時機的なネタではまったくないが、今日たまたま久しぶりに立ち寄った地元の古本屋で、開高健『輝ける闇』初版本(新潮社純文学書下ろし特別作品・昭68)が100円棚にあるのを見つけ(ブックオフと違い105円じゃなくて100円だ)、つい買った。それこそ青臭い純文少年だった高校の頃読んで衝撃を受けた作だ。当時この新潮社の〈純文学書下ろし特別作品〉というシリーズがその瀟洒な函入り装丁からして凄くカッコよく見えて、「いずれ俺も純文作家になったらこの叢書で一つ」などと漠然と妄想してた。勿論その夢は叶うことなく終わりそうなわけだが…… そんなことはともかく、開高健のこのベトナム戦記のとんでもない文章の破壊力には完全にやられた。函に記されてる作者自身の言葉と推薦作家の賛辞をちょっとだけ引いてみる。

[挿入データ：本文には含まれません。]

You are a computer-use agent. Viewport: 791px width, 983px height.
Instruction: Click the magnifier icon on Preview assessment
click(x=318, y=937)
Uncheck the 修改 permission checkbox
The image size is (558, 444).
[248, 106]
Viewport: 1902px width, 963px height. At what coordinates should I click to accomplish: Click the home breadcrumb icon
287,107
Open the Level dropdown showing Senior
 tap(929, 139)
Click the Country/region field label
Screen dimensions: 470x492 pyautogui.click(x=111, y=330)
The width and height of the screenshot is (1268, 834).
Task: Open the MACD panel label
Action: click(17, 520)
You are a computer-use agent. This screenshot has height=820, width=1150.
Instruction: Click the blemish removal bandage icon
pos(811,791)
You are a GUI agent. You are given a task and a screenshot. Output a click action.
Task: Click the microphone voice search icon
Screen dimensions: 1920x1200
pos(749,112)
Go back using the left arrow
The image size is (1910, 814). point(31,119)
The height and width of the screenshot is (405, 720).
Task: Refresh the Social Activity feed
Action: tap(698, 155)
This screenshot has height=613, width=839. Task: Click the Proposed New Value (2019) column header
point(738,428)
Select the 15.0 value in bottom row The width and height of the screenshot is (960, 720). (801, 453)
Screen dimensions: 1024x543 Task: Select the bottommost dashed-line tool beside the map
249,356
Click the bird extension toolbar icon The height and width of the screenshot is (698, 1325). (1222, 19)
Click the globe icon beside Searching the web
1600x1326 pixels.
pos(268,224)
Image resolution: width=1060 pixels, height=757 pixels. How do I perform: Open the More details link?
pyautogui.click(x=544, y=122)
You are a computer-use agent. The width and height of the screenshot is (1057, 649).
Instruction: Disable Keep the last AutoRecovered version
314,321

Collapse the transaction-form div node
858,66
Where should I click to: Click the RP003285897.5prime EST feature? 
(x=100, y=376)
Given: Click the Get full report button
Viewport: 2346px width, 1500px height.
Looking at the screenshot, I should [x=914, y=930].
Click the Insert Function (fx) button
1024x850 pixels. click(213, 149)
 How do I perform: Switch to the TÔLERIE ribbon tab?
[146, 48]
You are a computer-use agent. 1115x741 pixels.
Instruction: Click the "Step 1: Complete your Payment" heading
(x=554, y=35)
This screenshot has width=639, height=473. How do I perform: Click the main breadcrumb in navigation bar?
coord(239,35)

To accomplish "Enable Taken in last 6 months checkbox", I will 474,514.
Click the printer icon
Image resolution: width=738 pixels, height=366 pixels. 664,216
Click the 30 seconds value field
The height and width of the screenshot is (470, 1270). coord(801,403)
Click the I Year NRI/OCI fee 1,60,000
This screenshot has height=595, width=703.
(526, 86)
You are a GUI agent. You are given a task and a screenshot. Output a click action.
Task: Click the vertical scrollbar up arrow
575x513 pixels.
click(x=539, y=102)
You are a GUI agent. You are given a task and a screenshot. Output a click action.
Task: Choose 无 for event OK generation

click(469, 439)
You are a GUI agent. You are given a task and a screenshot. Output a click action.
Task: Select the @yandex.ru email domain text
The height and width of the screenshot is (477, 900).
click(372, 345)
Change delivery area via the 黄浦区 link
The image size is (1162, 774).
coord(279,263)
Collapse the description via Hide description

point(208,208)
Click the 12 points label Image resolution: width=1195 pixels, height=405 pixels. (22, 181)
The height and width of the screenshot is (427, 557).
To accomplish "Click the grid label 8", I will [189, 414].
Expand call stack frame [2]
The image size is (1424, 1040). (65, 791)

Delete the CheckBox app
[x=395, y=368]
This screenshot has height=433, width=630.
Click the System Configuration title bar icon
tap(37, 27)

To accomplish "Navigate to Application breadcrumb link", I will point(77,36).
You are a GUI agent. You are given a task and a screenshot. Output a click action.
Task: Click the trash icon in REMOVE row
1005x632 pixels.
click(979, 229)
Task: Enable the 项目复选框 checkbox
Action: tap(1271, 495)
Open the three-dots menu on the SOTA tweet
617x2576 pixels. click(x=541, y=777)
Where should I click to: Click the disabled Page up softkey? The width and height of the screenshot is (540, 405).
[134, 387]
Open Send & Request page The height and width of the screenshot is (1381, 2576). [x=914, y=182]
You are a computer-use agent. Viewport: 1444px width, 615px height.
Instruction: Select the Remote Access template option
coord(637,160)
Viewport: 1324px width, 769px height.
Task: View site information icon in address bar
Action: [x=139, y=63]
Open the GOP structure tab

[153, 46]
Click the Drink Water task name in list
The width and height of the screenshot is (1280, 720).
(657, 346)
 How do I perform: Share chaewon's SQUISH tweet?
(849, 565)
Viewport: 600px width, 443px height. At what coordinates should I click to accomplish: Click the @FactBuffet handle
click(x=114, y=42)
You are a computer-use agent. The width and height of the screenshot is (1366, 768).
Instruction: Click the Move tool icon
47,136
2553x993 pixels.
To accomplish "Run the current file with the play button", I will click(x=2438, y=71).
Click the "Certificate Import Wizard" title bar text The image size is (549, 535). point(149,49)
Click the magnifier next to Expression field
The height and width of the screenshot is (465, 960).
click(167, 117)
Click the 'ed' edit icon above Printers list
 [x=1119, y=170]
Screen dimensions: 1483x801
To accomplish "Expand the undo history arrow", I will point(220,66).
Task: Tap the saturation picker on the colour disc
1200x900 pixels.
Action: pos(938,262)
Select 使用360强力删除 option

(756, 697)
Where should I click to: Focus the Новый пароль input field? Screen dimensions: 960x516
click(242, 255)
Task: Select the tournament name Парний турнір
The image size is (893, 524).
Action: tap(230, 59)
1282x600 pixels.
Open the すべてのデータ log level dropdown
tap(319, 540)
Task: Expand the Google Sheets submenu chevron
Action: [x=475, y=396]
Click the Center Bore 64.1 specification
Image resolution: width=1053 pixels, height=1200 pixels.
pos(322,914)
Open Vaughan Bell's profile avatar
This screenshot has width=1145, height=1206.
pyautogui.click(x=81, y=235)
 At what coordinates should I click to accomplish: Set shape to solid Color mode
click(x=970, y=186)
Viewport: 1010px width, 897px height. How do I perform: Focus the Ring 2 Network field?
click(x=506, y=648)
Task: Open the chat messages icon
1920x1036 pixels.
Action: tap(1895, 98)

「誰も殺せず、誰も救えず、誰のためでもない、空と土のあいだを漂うしかない或る焦燥感のリズムを、亜熱帯アジアの匂いと響きと色のなかで私は書きとめてみたかった。祈りもなく訴えもない巡礼の果てを書いてみたかった(開高健)」
「開高氏の苦悩が、日本作家にとって全く新しい、思いもかけぬ試練であった上に(略)……この作品は、あいまいな安心のうちに寝そべっている、我らのけだるい肉を射ちつらぬく(武田泰淳)」
「決してこれはいわゆる戦争文学ではない(略)……糞リアリズムの記録ではない。この新しい酒を盛るのに、作者の創造精神は、思い切った構成と斬新なスタイルを試行している(中野好夫)」
「それはまだ状況からの《逃亡の時代》であり、いまだ未来獲得の時代でないことを残酷に告知している。その、いわば、苦悩に充ちみちた長い、長い中間期をひたすら眺め、記録しておく作業が、ここに苦痛をもってなされているのである(埴谷雄高)」
60年代の本だからハードカバーながら定価は530円、当然とっくに文庫化されてるとはいえ、100円はちょっと違うんじゃないかという気がする。ネット上の相場を見てもさすがにそんなことはなさそうだ。ただ函とかがとても綺麗で一見古い本て感じがしないものだから、古本屋のおやっさんが割と最近の本(文庫落ちしてる)だと勘違いして見切売りに混ぜちまったのかもしれない。ブックオフあたりだとどうなんだろ。ブックオフといえば大分前P・K・ディックの『我が生涯の弁明』が105円で売っててめっけ物だったことがある、全然関係ないが。
ところで開高はこの小説のあとエネルギーを使い果たしたかのように、酒と釣りの趣味文学へと移行していき、この画期的作品以前の読者とは別のファン層を獲得していくことになる。そして彼の死後間もなく、一粒種の愛娘でルイス・キャロルのアリス物の熱烈な愛好家だった開高道子が亡き愛父のあとを追うかのような自死を思わせる惨死を遂げ、そののち未亡人である詩人の牧羊子も逝去し、開高家は終焉を迎えた。